Monday, December 20, 2004

The stack

Noam Chomsky, talking about the social responsibility of the intellectual, said that most facts about US foreign policy are, even when in official records, not open for discussion with scholars, for example, in political science.

By contrast, he mentions some papers that he presented to computer people in the late 1950's. He wasn't in their field at all. But they listened to his findings, analyzed them, and used what they could.

Well, these findings revolutionized the creation of computer languages. Chomsky's most influential result was the one-to-one mapping between the capabilities of pushdown automata, what we call a "stack", and languages describable by context-free grammar productions. He also noted that finite state machines mapped to regular expressions.

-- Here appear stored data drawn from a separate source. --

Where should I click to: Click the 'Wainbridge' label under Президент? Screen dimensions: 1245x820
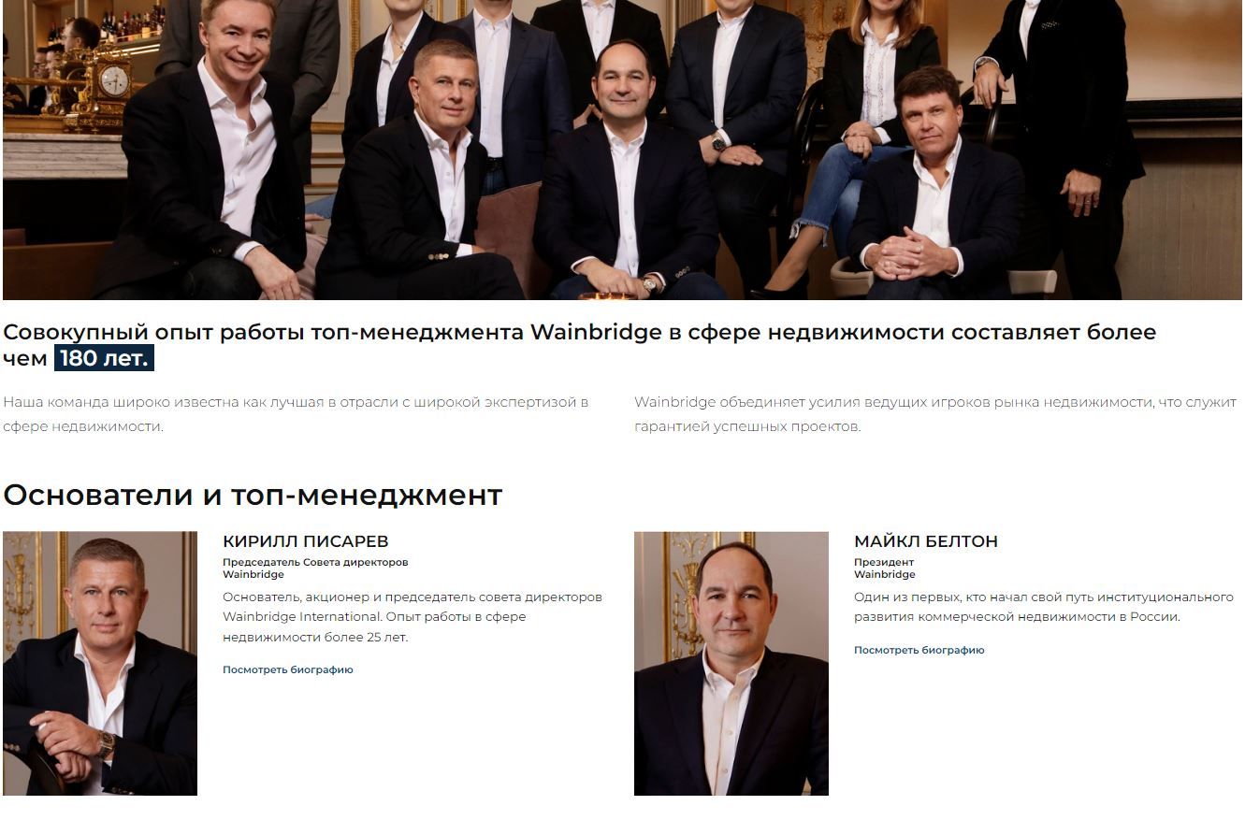tap(885, 575)
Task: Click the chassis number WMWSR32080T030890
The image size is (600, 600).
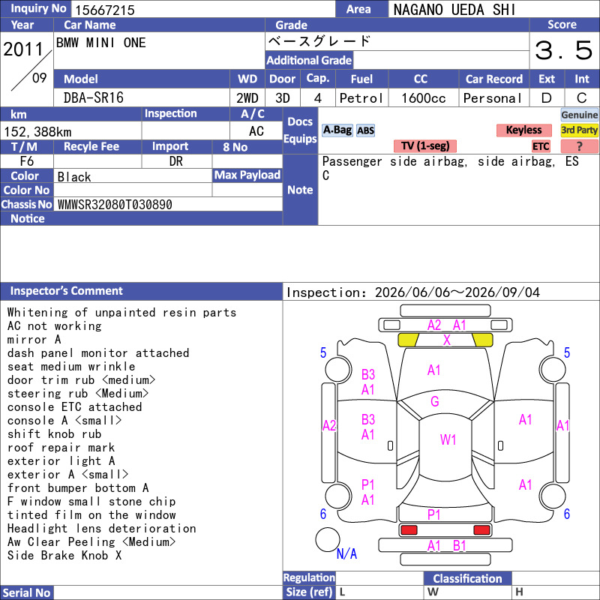Action: [115, 204]
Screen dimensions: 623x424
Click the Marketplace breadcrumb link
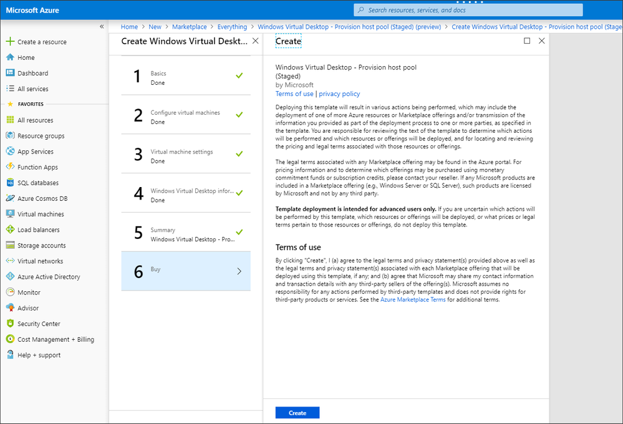189,27
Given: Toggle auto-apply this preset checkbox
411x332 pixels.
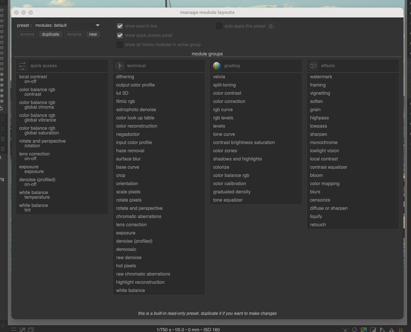Looking at the screenshot, I should click(x=219, y=26).
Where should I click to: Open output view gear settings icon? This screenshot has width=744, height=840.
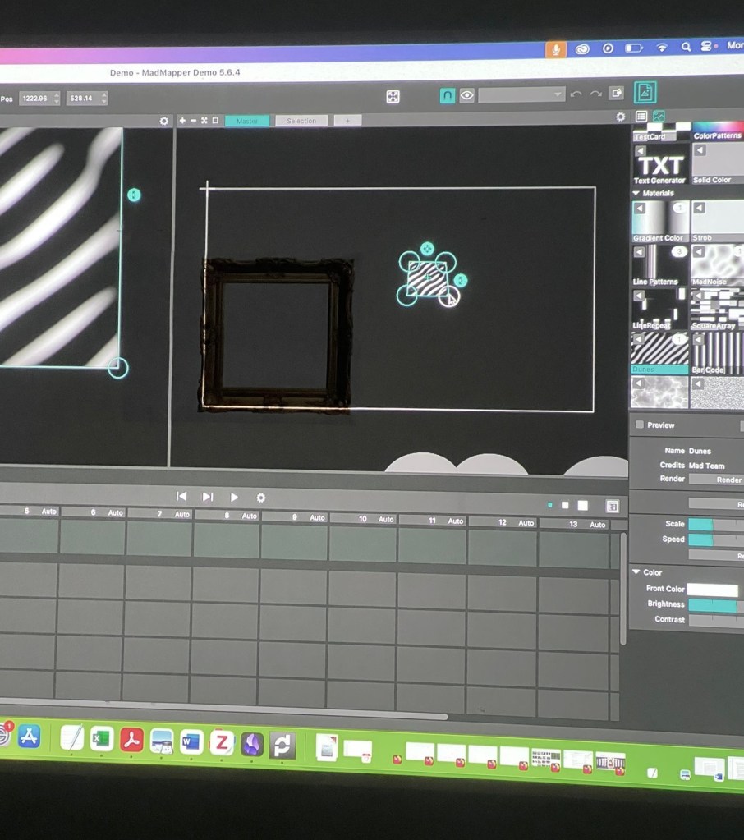tap(621, 117)
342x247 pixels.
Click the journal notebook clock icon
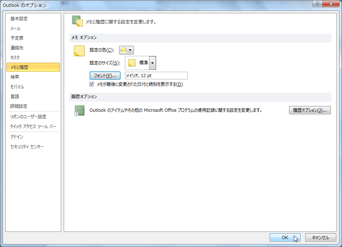79,110
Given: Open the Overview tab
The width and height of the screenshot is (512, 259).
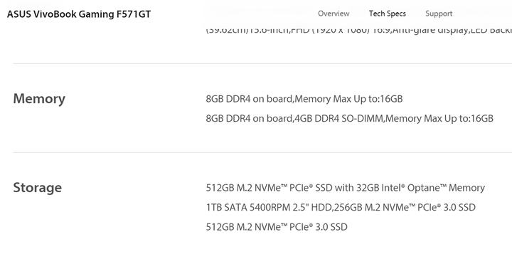Looking at the screenshot, I should pyautogui.click(x=334, y=14).
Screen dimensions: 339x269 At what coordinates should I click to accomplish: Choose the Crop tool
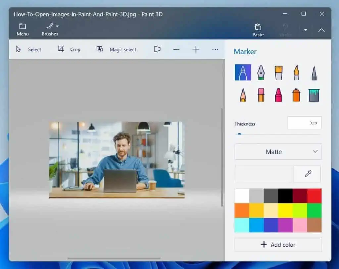(70, 49)
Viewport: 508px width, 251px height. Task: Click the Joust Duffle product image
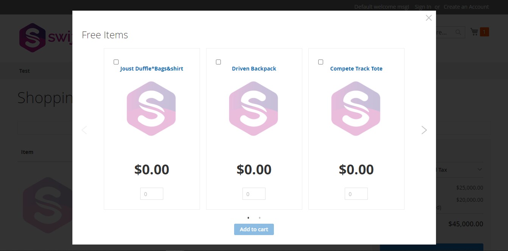[x=152, y=108]

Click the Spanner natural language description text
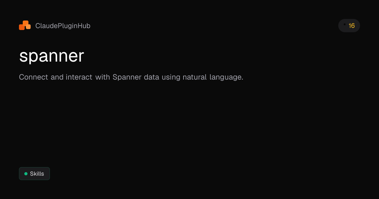pyautogui.click(x=131, y=77)
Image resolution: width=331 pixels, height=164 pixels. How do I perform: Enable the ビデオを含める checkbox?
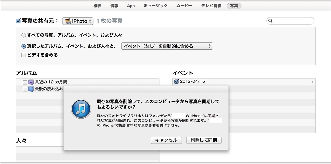click(24, 55)
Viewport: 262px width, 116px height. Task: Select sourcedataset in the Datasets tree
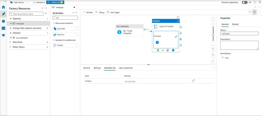point(21,37)
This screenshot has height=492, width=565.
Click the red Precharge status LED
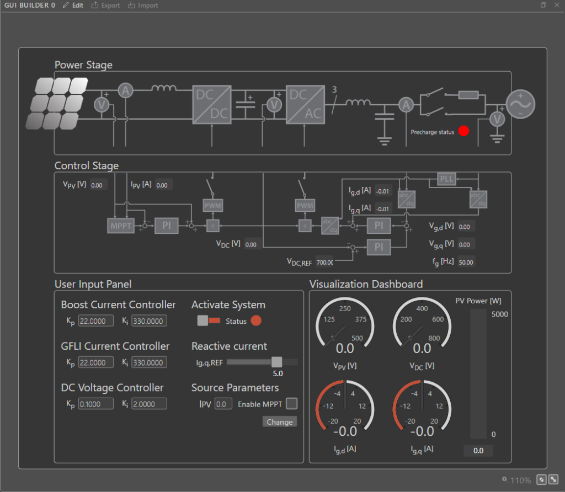[x=463, y=131]
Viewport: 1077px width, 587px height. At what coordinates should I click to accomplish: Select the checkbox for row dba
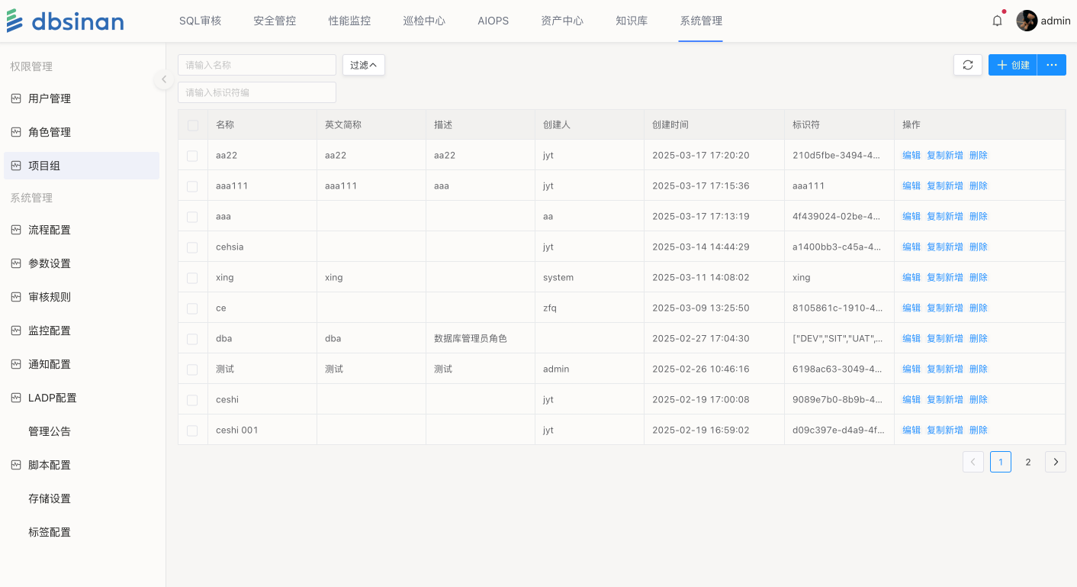point(192,339)
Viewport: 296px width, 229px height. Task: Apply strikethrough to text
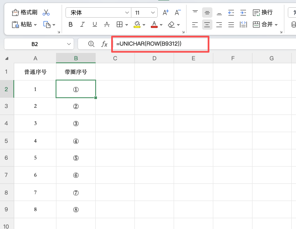click(x=107, y=25)
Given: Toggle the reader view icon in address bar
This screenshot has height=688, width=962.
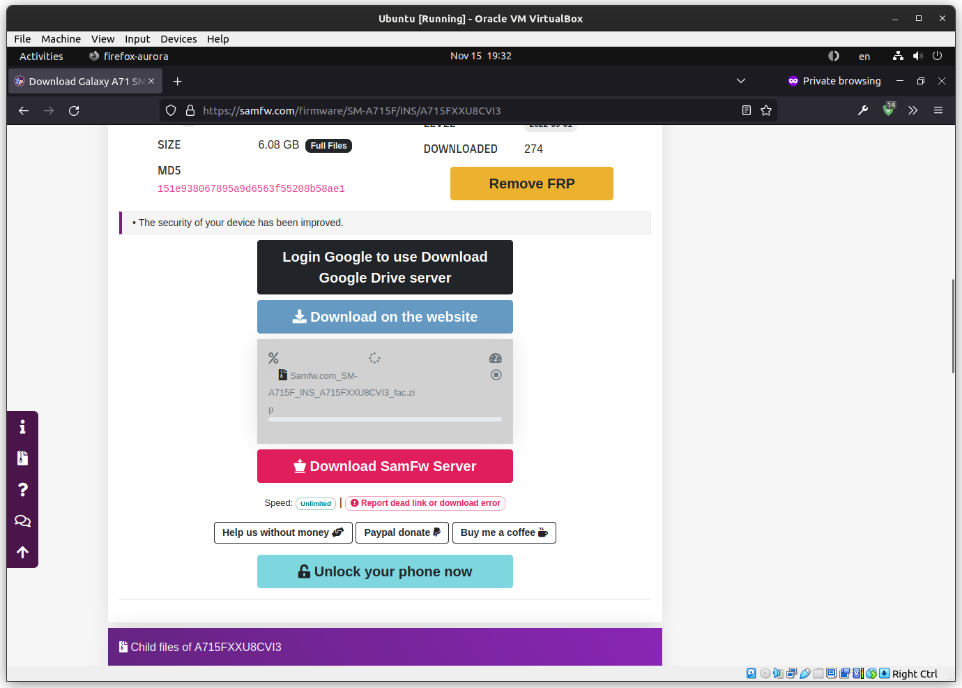Looking at the screenshot, I should point(746,110).
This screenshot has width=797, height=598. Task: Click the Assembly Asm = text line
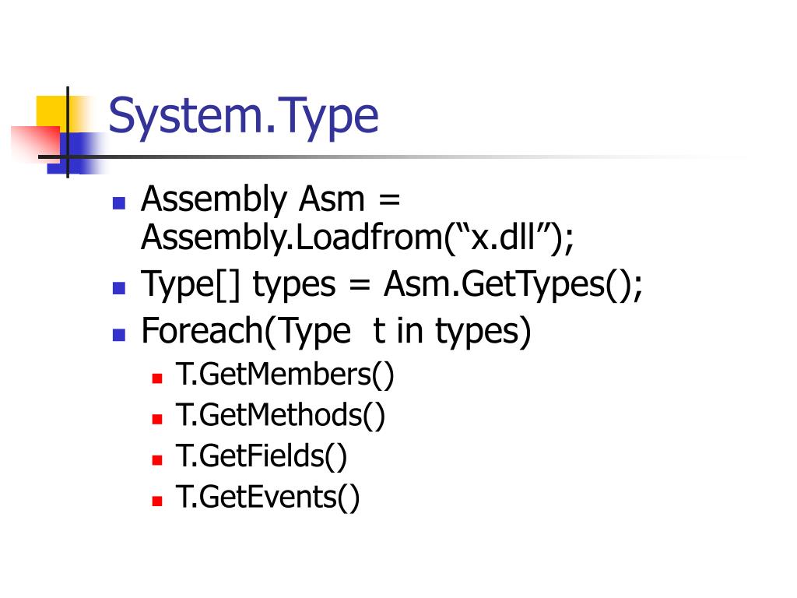[271, 199]
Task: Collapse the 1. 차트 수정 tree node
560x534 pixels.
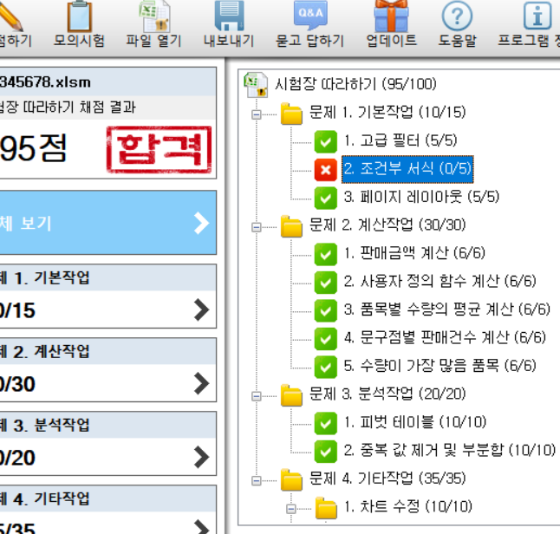Action: pyautogui.click(x=290, y=507)
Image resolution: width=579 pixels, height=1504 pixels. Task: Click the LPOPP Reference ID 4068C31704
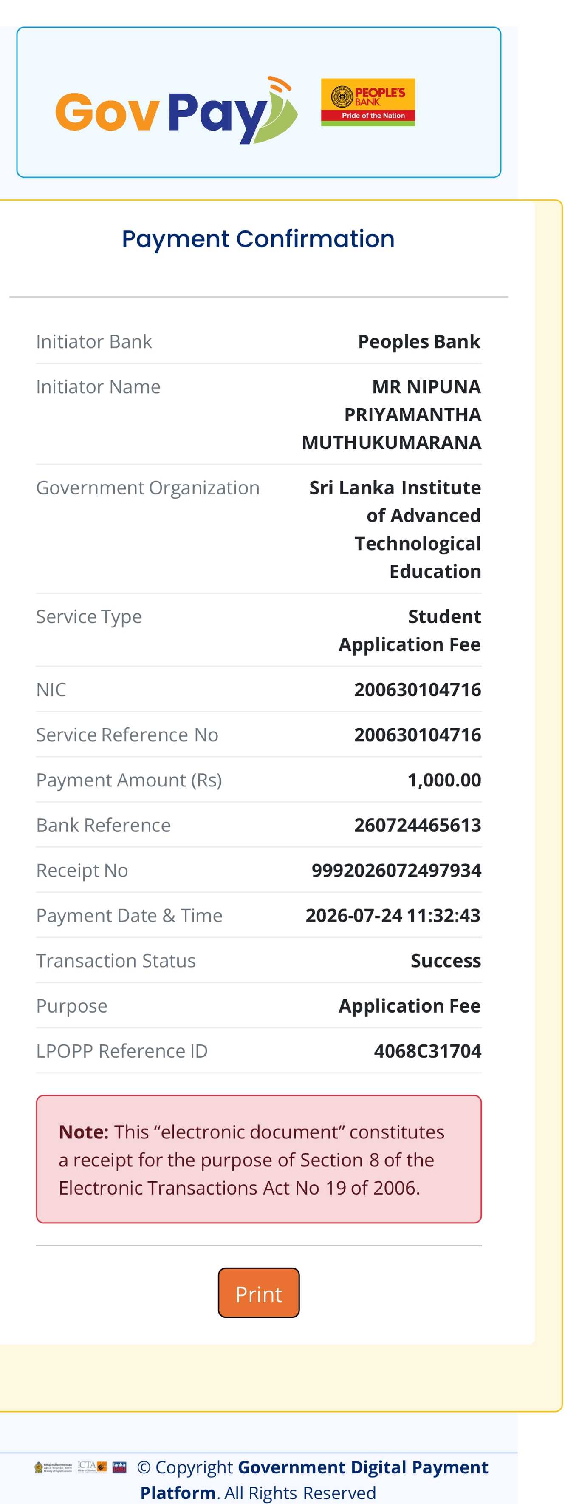427,1051
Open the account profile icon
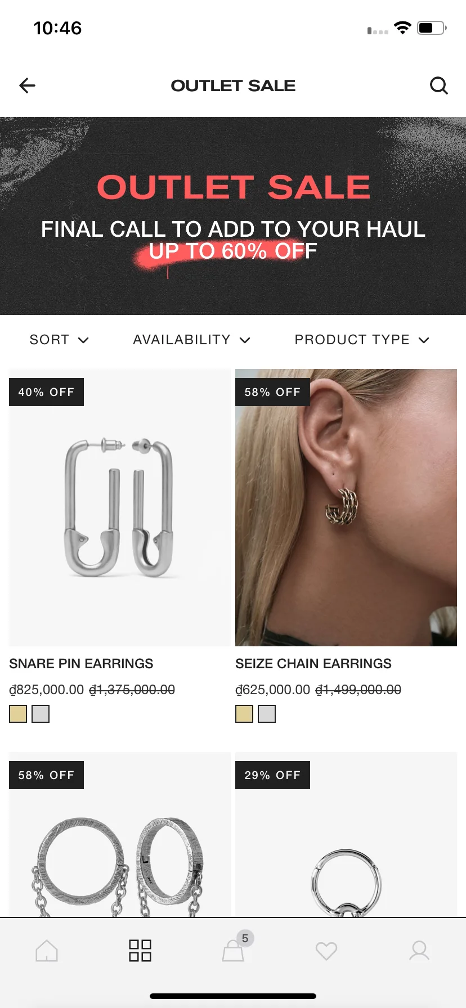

Within twenty years, all significant computer languages, and much data processing, were implemented using these tools. Human-readable computer languages were recognized by stack-based parsers, generated automatically from descriptions shaped by context-free productions. The compilers were, and still are, functionally compartmentalized into the regular-expression and grammar components.

The effect this had on language design & development is incalculable. At the very least, it leads to compiler-compilers such as Lex & Yacc, developed with Unix at Bell labs, along with the movement towards software tools, and the endless applications and extensions of regular expressions. At most, one might say that it crystalized context-switching, the basis for all multi-process computing, bringing on the heyday of the stack, whose use was now easily defined due to Chomsky's work.

Note that this is the way it appears to me, having entered the field in 1974. I'll amend this speculation, as people who were there provide me with more material.

The Approach

Exhaustive listing of the influences of two influential people would be incredibly boring, for you and for me. And I simply don't want to ask anyone "how have you been effected by Noam Chomsky or Christopher Alexander?" Nonetheless, when I come across a good story, of course I'll tell it.

Chomsky & Alexander

The computer was the invention of curious people. Not computer scientists.

It's your choice where to start the history of computing. Use any point along the evolution of counting or mathematics. Or start with Euclid's logic or Blaise Pascal's calculator. You can begin with Descartes methodology or Charles Babbages' difference engine or Alan Turing's models of computation.

But note: these weren't "computer people". They were just people.

Fast forward, past the explosion of business & government use of systems of advanced calculation, past philosophical & practical contributions from the generation of Norbert Weiner & John von Neumann. There are now millions of contributors to computing, who are computing people.

But there are two very odd professors who are not. They are not particularly interested in computers. But their profound influence on computing is an amazing story.